日本企業の海外ITサービス支出拡大、課題はITガバナンス--IDC調査

山田竜司 (編集部)

2013-09-11 14:31

 IDC Japan は9月11日、日本に本社を置く企業(Japan-originated Company:JOC)の海外ITサービス支出の予測を発表した。2012年の同支出実績は54億900万ドル、2013年以降もアジアを中心に成長する見込みという。

 国内経済の低成長や、新興国市場の成長を受け、JOCの海外進出は拡大している。特にASEAN、中国といったアジア新興国市場への進出は急激に進んでおり、IDCが海外進出を行っている企業206社に対して行ったアンケート調査によると、市場機会、生産拠点としてASEAN、中国は今後の注力地域となっているという。「JOCの海外進出拡大に伴い、JOC業の海外オペレーションを支えるIT、ITサービス支出が成長している」(IDC)


2011~2017年国内企業の海外ITサービス支出額予測(IDC提供)

 IDCは、2012年には54億900万ドルであったJOCの海外ITサービス支出は、2017年には69億6400万ドルになると予測する。2012~2017年の年平均成長率は5.2%と、同じ時期に1%台の低成長となる国内のITサービス支出と比べて高い。この市場の拡大をけん引するのは、ASEAN、中国といったアジア太平洋の地域であるという。2012年において同地域がJOCの海外ITサービス支出額全体に占める割合は53.0%であったが、2017年には57.7%にまで拡大する見込みであるとした。

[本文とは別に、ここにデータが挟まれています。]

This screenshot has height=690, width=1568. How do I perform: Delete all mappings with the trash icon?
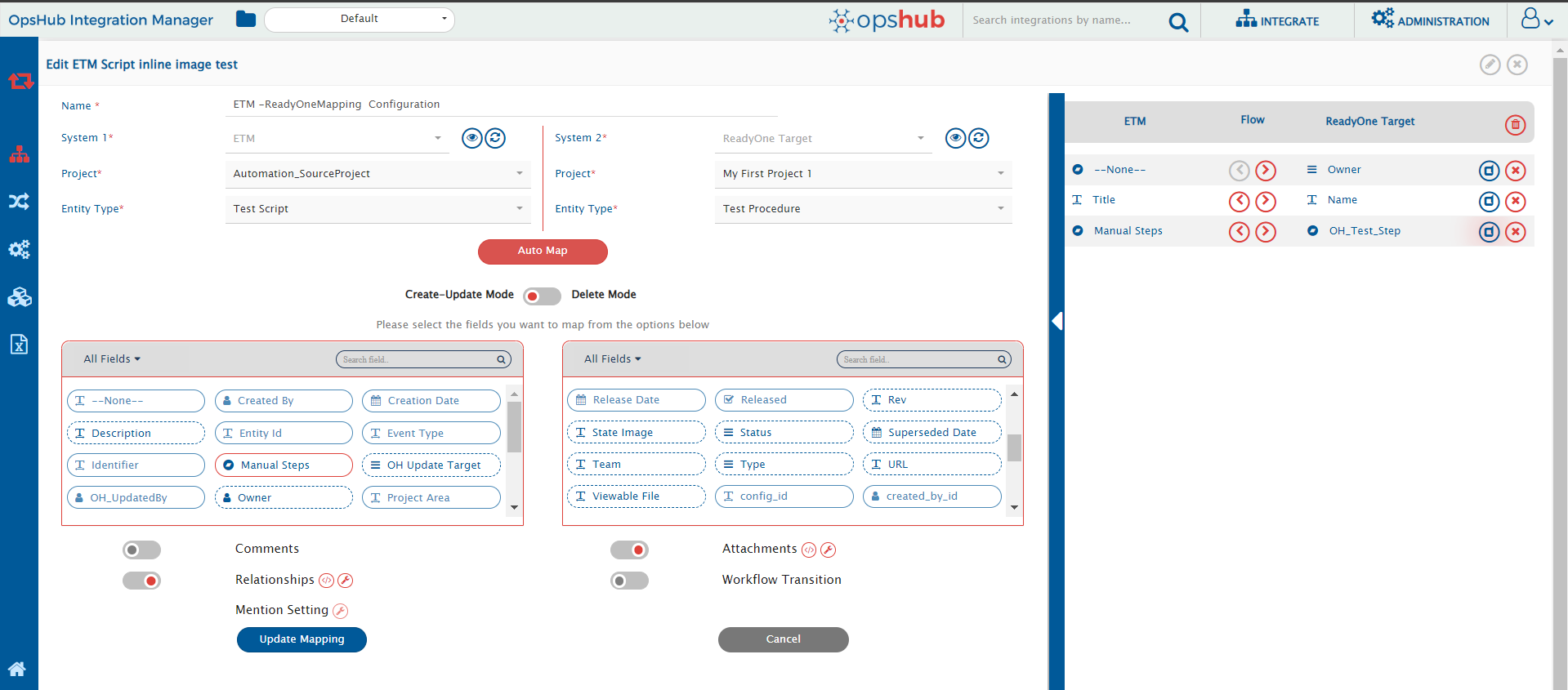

 JOCの海外ITサービス支出は拡大するが、その過程でITガバナンスが課題になるという。IDCが行った調査でも、特に海外進出の中期段階(海外売上高10~60%)の企業で、本社の把握していない海外IT予算がある、と回答した企業の割合が高いという結果が出た。

 IDC は「海外進出する企業は、海外進出の全段階を通じ、グローバルに展開するITガバナンスへの意識を強く持ち続ける必要がある」とコメントしている。